From ‘The Nanny’ to SAG-AFTRA President, Fran Drescher’s Net Worth In 2024
She has style, she has flair—and most importantly, she has a union.
Fran Drescher’s net worth in 2024 is high because the woman stands her ground and fights for fair pay!
Drescher went from beloved sitcom fixture to fierce SAG-AFTRA president, leading the 2023 actors’ strike and calling upon producers and studios to pay talent, including writers, fairly.
“This is major. It’s really serious, and it’s going to impact every single person that is in labor,” Drescher said in her fiery speech announcing the SAG-AFTRA strike. “We are fortunate enough to be in a country that happens to be labor-friendly, and yet we were facing that was so labor-unfriendly, so tone-deaf to what we are saying. You cannot change the business model as much as it has changed and not expect the contract to change too,” she added, referencing streaming models that pay little to no residuals to talent.
“We are not going to keep doing incremental changes on a contract that no longer honors what’s happening right now with this business model that was foisted on us,” she said, later adding, “We are labor and we stand tall and we demand respect and to be honorable for our contribution. You share the wealth, because you can’t exist without us.”
Preach. Find out how Fran Drescher made her own fortune before fighting for fair pay for everyone else in her union.
How did Fran Drescher become famous?
Fran Drescher, like Fran Fine, was born in Flushing, Queens, on Sept. 30, 1957. She met her first husband, Peter Marc Jacobson, in high school (she also counted Ray Romano as a classmate!), and they married in 1978 when she was 21 years old.
Her big onscreen break came in 1977 when she appeared as a dancer in the disco blockbuster Saturday Night Fever alongside John Travolta. She appeared in several other films throughout the late 1970s and early 1980s, most notably Mameh in Ragtime and music publicist Bobbi Flekman in This Is Spinal Tap. She also had TV roles in hit shows like ALF and Night Court before creating and starring in The Nanny, which made her a household name when it premiered in 1993.
What is Fran Drescher’s net worth in 2024?
Fran Drescher’s net worth in 2024 is estimated at approximately $25 million.
How rich is Fran Drescher?
Worth an estimated $25 million, Drescher is wealthier than most people on the planet—but still pales in comparison to the likes of, say, Disney CEO Bob Iger (worth an estimated $690 million as of 2019), Netflix CEO Ted Sarandos (worth an estimated estimated $250 million, 10 times Drescher) and Discovery CEO David Zaslav (who makes, based on low estimates, almost twice Drescher’s entire net worth every single year).

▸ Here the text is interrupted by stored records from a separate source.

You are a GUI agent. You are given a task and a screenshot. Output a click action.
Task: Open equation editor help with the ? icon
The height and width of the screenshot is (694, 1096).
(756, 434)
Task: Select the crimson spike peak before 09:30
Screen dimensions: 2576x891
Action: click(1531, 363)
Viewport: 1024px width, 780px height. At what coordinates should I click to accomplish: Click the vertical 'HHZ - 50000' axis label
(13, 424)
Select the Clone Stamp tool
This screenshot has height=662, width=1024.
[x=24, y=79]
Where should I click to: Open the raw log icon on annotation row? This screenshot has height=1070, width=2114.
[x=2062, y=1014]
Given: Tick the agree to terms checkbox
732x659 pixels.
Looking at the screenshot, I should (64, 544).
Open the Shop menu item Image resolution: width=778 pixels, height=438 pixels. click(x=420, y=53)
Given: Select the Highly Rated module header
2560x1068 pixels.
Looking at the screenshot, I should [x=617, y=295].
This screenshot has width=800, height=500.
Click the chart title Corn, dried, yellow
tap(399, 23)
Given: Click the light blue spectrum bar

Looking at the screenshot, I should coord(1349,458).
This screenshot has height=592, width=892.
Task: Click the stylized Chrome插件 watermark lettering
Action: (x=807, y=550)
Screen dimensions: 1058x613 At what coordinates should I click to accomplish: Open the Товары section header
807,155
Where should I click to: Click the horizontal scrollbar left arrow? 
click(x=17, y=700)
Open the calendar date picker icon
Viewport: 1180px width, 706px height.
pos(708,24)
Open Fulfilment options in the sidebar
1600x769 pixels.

How much does Fran Drescher make as president of SAG-AFTRA?
While many labor union presidents collect hefty salaries, Fran Drescher doesn’t collect a penny for representing the group of more than 160,000 actors represented by SAG-AFTRA. The union’s annual federal LM-2 report for 2022, the most recent year available, shows Drescher’s total compensation at $0. By comparison, Duncan Crabtree-Ireland, the group’s National Executive Director and Chief Negotiator, collects $989,700 for his role.
How much did Fran Drescher make per episode?
In the final season of The Nanny in 1998-99, Drescher made a reported $1.5 million per episode.
Does Fran Drescher get royalties from The Nanny?
Drescher likely makes royalties from reruns of The Nanny and whenever it’s sold to a different network or company for streaming and syndication rights. She hasn’t made the specific amounts of her royalty payments public.
Did Fran Drescher produce The Nanny?
Drescher and her then-husband, Peter Marc Jacobson, are credited with creating and producing The Nanny, which (aside from her negotiating skills and refusal to cross picket lines) explains why she made big bucks for the series.
Why was The Nanny canceled?
Drescher and Jacobson said that network execs demanded that her character, Nanny Fran Fine, marry her onscreen crush, Mr. Maxwell Sheffield, or face cancellation. Drescher and Jacobson knew that was a bad idea.
“When a show is built around a love that can’t happen, sexual tension, you have to keep it that way. As much as you want the people to get together, as soon as they do, people start tuning out,” Jacobson later said. “We didn’t want to get them together.”
The network changed the series’ time-slot as well, leading to a ratings dip that ABC later used to justify canceling the beloved show.